Foreign diplomats and international rights activists took notice of the case after Morning Star News broke the story of the arrest of pastors Abdelrahim Tawor and Shamaal. Their arrests were seen as part of a recent upsurge in harassment of Christians.
Most SCOC members have roots among the ethnic Nuba in the Nuba Mountains of Sudan's South Kordofan state, where the government is fighting an insurgency. The Nuba along with other Christians in Sudan face discrimination and harassment, as Sudanese President Omar Al-Bashir has vowed to introduce a stricter version of sharia (Islamic law) and recognize only Islamic culture and Arabic language.
In its campaign to rid the country of Christianity, Sudan has designated 25 church buildings for destruction, and on Aug. 2 it demolished a Baptist church in Omdurman. On May 7 Khartoum state authorities in Sudan demolished a church building in the Khartoum suburb of Soba al Aradi, which began as a refugee camp for south Sudanese. A bulldozer sent by Jebel Aulia locality and the Ministry of Planning and Urban Development destroyed the SCOC building.
Authorities had notified church leaders of the impending demolition just a week prior. The government reportedly claimed the churches were built on land zoned for residential or other uses, or were on government land, but church leaders said it is part of wider crack-down on Christianity.
Harassment, arrests and persecution of Christians have intensified since the secession of South Sudan in July 2011. The Sudanese Minister of Guidance and Endowments announced in April 2013 that no new licenses would be granted for building new churches in Sudan, citing a decrease in the South Sudanese population.
Sudan since 2012 has expelled foreign Christians and bulldozed church buildings on the pretext that they belonged to South Sudanese. Besides raiding Christian bookstores and arresting Christians, authorities threatened to kill South Sudanese Christians who do not leave or cooperate with them in their effort to find other Christians.

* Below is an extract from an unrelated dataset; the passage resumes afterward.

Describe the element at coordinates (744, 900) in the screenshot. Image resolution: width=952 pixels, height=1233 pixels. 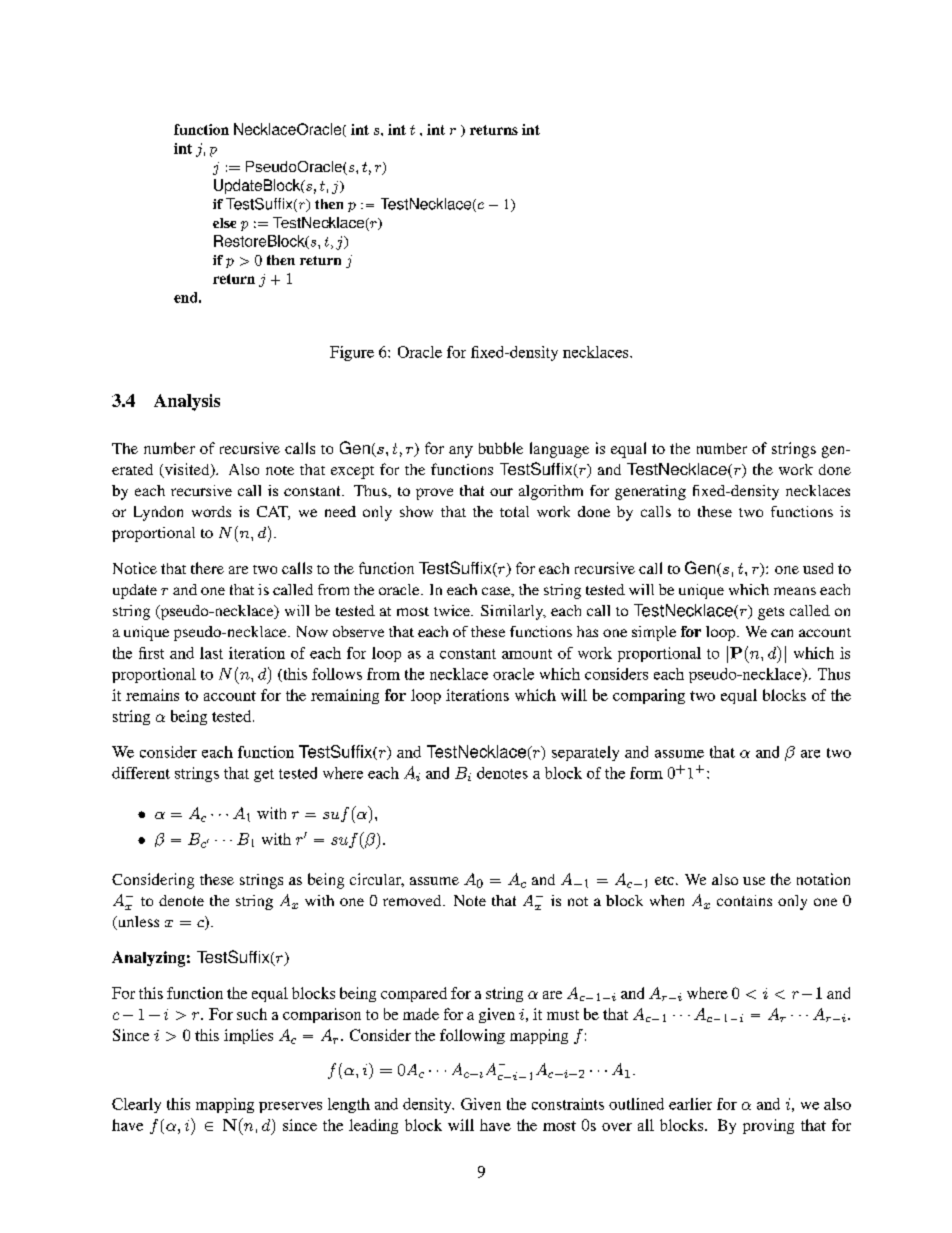
I see `contains` at that location.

Sudan fought a civil war with the south Sudanese from 1983 to 2005, and in June 2011, shortly before the secession of South Sudan the following month, the government began fighting a rebel group in the Nuba Mountains that has its roots in South Sudan.
Due to its treatment of Christians and other human rights violations, Sudan has been designated a Country of Particular Concern by the U.S. State Department since 1999, and the U.S. Commission on International Religious Freedom recommended the country remain on the list in its 2017 report.
Sudan ranked fifth on Christian support organization Open Doors' 2017 World Watch List of countries where Christians face most persecution.